The hybrid hellebores, that used to be called Helleborus orientalis, carry their flowers on separate flowering stems. First of all clusters of fat buds appear at ground level, then the stem gradually elongates. Most of mine are still at the ground level bud stage, though a few flower stems have started to lengthen. The mature stems are fairly leathery and tough, but the newly emerged buds are fragile and perilously easy to snap off, and it would have been much better to have done this whole project a month ago, but there you are.
Most of the plants are not very easy to get at. The ones in the front garden by the oil tank live under the canopies of a large Mahonia, a Chaenomeles, and assorted dogwoods. There is not a lot of space even for a small and nimble gardener. I am pretty small, and flexible if not nimble, and can just about crawl and shuffle in there. The key is to never touch the ground, not with foot nor knee nor steadying hand, without looking where you are going and making sure you are not about to step, kneel on or crush any of the emerging buds.
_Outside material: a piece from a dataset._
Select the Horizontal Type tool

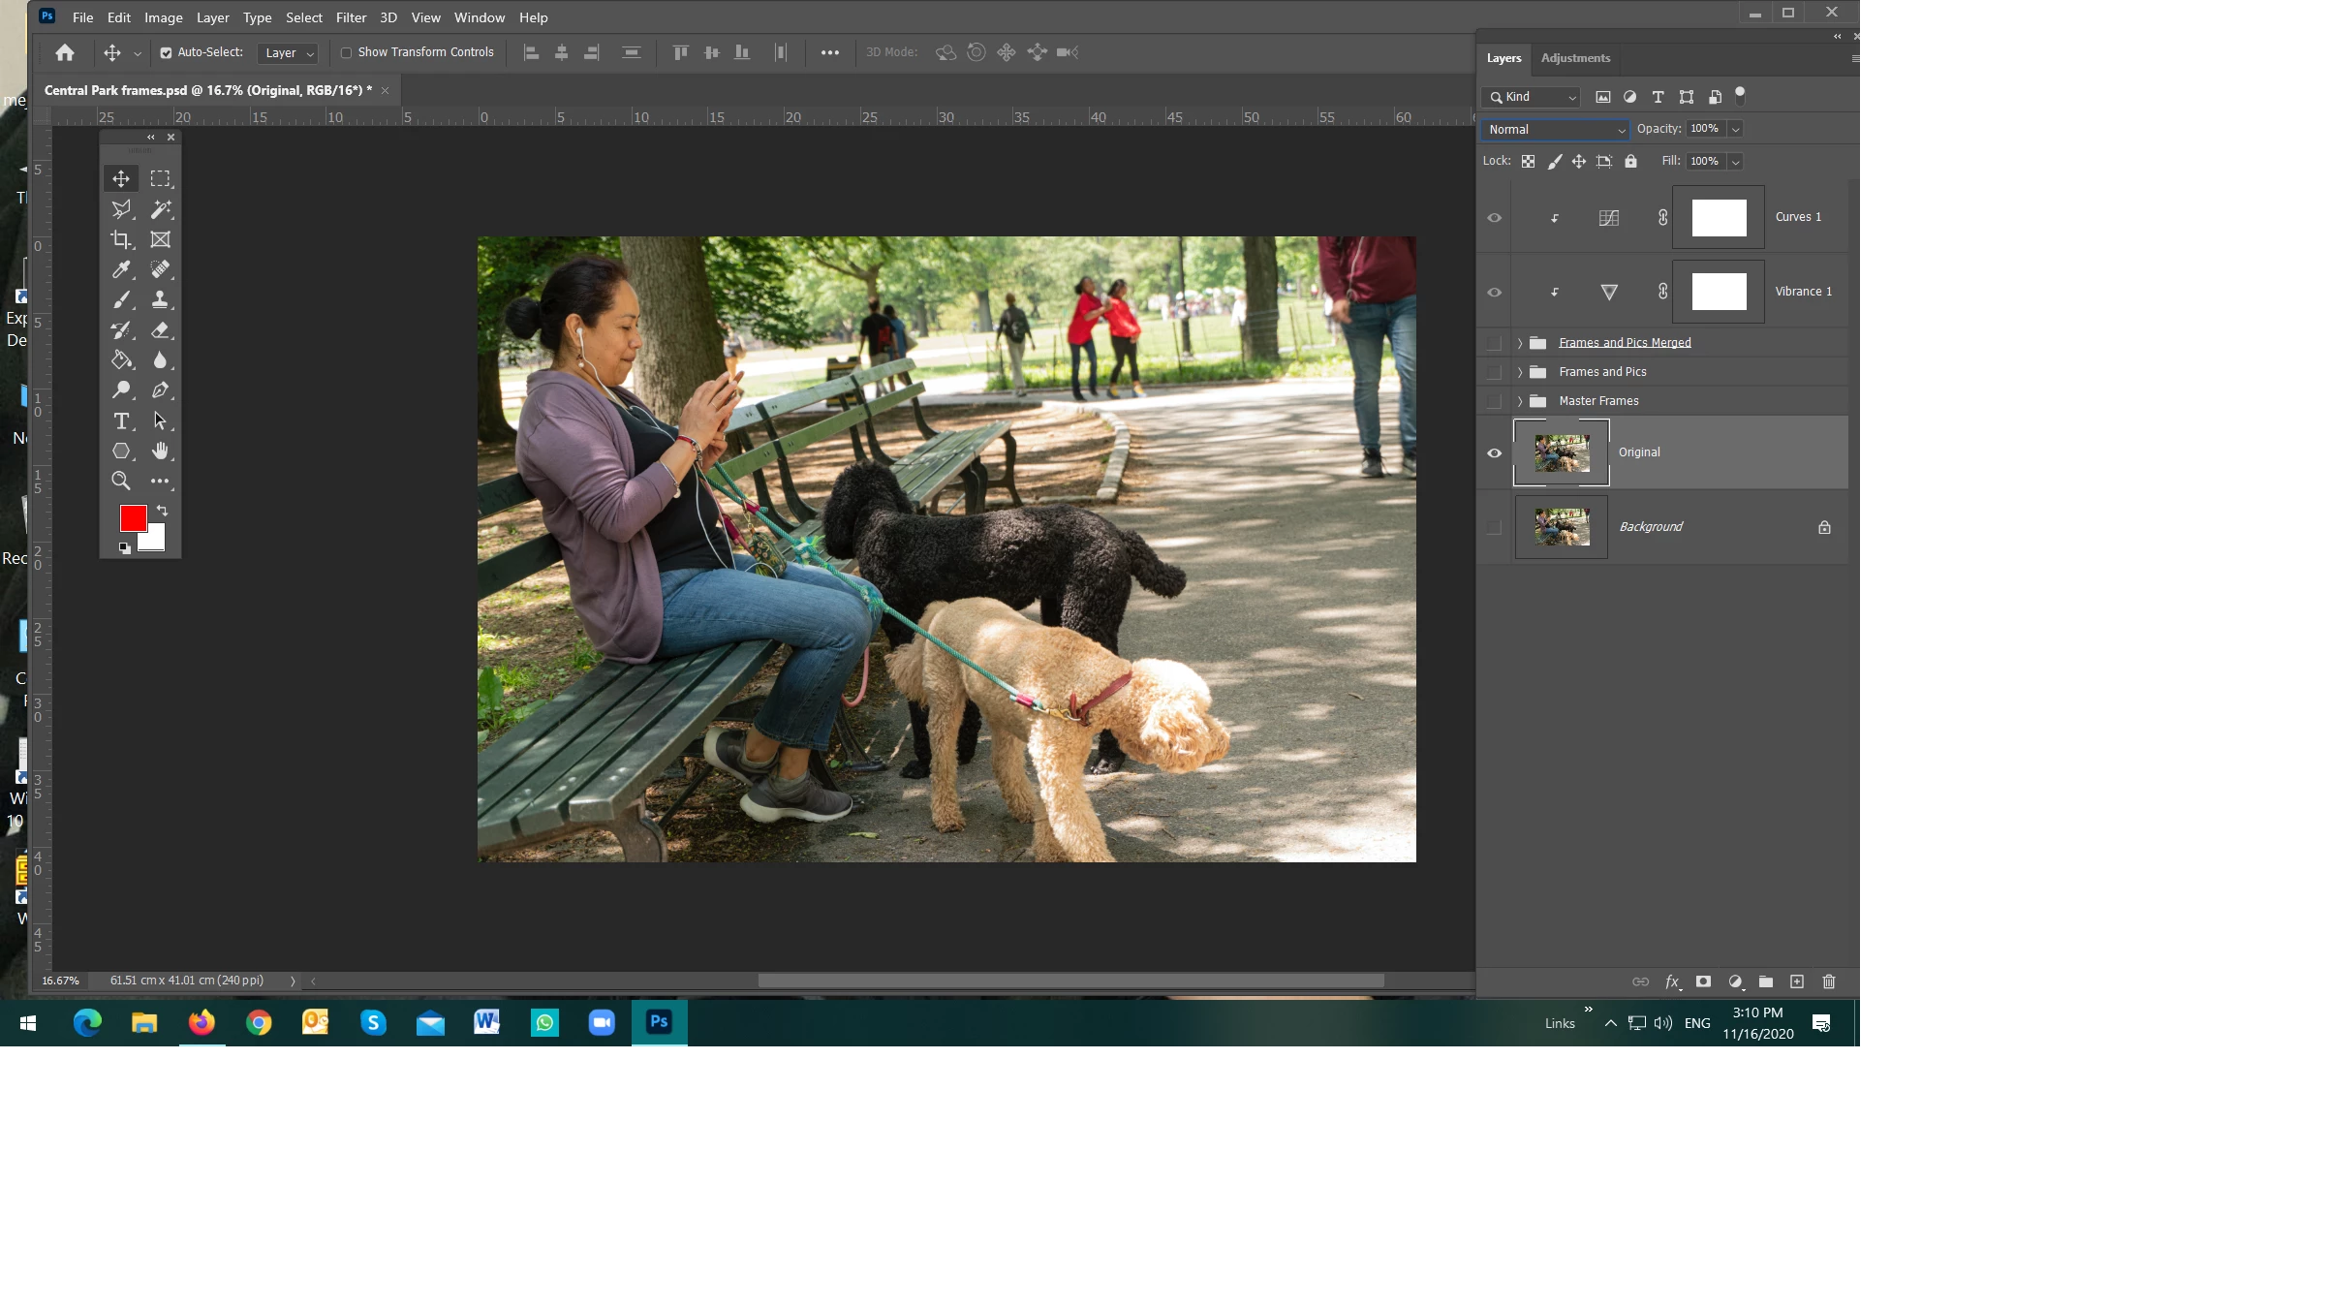tap(121, 420)
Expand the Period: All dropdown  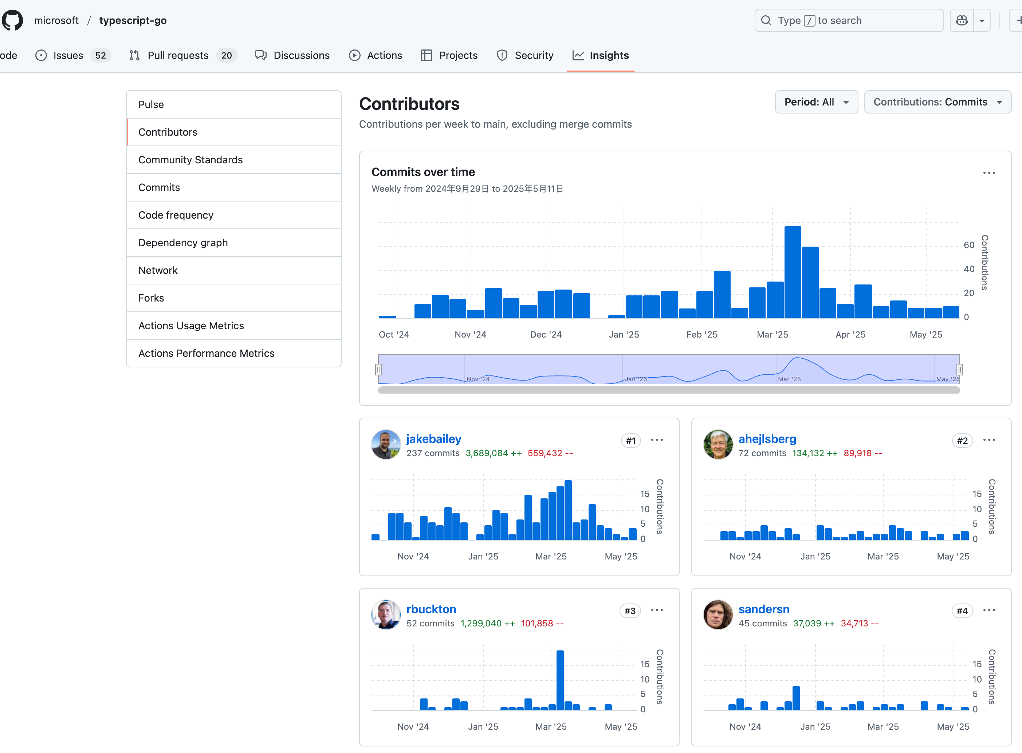[816, 102]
They are not very brightly coloured at this stage, and don't show up especially well. The same principle applies in the back garden where those hellebores that are not nestling under the canopies of shrubs are surrounded by snowdrops, which by now are tall enough to be spoiled by treading on them.
I pulled up a lot of goose grass seedlings while I was at it. Every year I pull up seedlings and then more seedlings and then rip at the mature goose grasses that have slipped through the net, and hope that I am beginning to make inroads into the goose grass seed bank, but every year more come up. It seems the supply of goose grass seed is inexhaustible. I also cleared a mixture of Mahonia leaves and fallen flowers off the hellebores in the front garden, none too soon, since a few buds had started to rot under their smothering cover, not the black hellebore disease rot but the white fluffy rot of poor ventilation. I nipped off the diseased buds and binned them along with the old leaves and the goose grass.
At least the buds have not been eaten by voles or mice this year. A few years ago as I was walking around the back garden in late January or early February, looking to see how things were getting along, I discovered a strange litter of pink and white fragments in the ditch bed that on closer inspection turned out to be the remains of the emerging hellebore flowers. I was annoyed, and at a loss what to do about it. Either that year was a boom year for the vole or mouse population, or the new cats' patrols are having a salutary effect, but this winter things seem OK.